Jaylen Smith’s joyous return would be spoiled by a fumble following a catch with less than two minutes remaining at UofL’s 30-yard line. Just a matter of time, Boston College wasn’t going to be denied, converting a 27-yard field goal for the win in the closing seconds.

Boston College’s first Atlantic Coast Conference win since 2014, Louisville’s third ACC loss in four games this season. More than likely, it’s going to get uglier before it gets better for UofL football. Prepare yourself.

Louisville football needs to get better quickly

Stacy Thomas turned momentum in Louisville’s favor with a 61-yard touchdown after an intercepted pass in the third quarter (Cindy Rice Shelton photos).

Football is supposed to be an entertaining game but the University of Louisville’s 35-28 win over Purdue was everything but fun. Hard to watch when so many things are going wrong, afraid of what’s going to happen next.

The false starts by the offensive line, becoming almost predictable by the third quarter, backing UofL up much of the night. This from what was expected to be a much-improved, albeit inexperienced at key positions.  Ten false starts, surely a record for edginess, almost obscuring any progress on this front.

“That’s so disappointing to me, to have all those false starts,” said Coach Bobby Petrino. “That’s something we really worked hard on. There were a couple of freshmen starting but we’ve obviously got to play better than that.”

Video replay confirmed that Reggie Bonnafon scored on a 10-yard jaunt in the third quarter (Cindy Rice Shelton photo).

On the other hand, the young offensive line would not allow Purdue a single sack, a positive sign compared to late last season when the sack count sometimes approached double digits.

If visions of past fumbles came to mind on the opening drive, it was good reason. Quarterback Lamar Jackson lined up on the Purdue 3-yard line, coughing up the ball on his very first series of the season.  No quick touchdown on the opening drive, fumble-itis was back, UofL turning the ball three times in the game.

Jackson still needing to provide the bulk of the offense, getting little help in the running game from Reggie Bonnafon and Jeremy Smith who managed only 33 yards between them. He would rush for 111 yards and complete 33 of 46 passes for 378 yards and two aerial touchdowns.
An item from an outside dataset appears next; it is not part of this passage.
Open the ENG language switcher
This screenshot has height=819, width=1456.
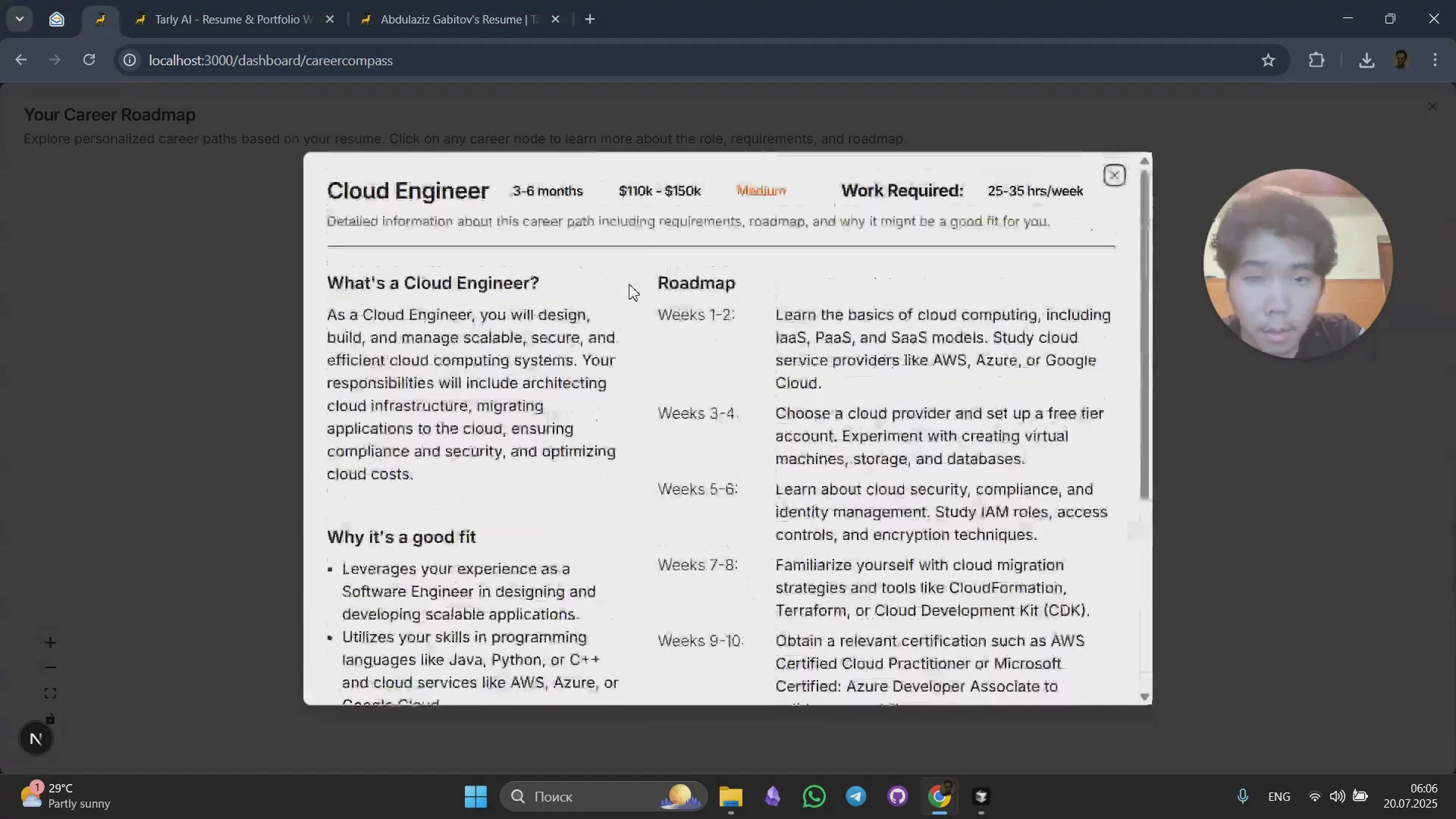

The offense struggling to keep Louisville in the game. Opposing coaches possibly figuring out how to contain Jackson much of the time. Or was it because Purdue Coach Jeff Brohm knows Petrino’s offense almost as well as the UofL coach? Probably a combination of both.

UofL’s other All-American candidate, cornerback Jaire Alexander, would be injured early in the second quarter and would not return to the game. His teammate Stacy Thomas would come through with a 61-yard touchdown on an intercepted pass in the third quarter. Chucky Williams would pick off another Purdue pass in the end zone.

Painful game overall, however, irritating until the end. A painful reminder that 27-point underdogs are never as bad as they should be, especially in the first game of the season. Especially against a bunch of Brohm boys from Louisville.

The Cardinals need to make significant progress between their first and second games to be taken seriously this season. No getting off to a great start, no big first impressions. No early thoughts about college playoffs.

UofL tailgaters were out in force at Lucas Oil Stadium (Cindy Rice Shelton photo).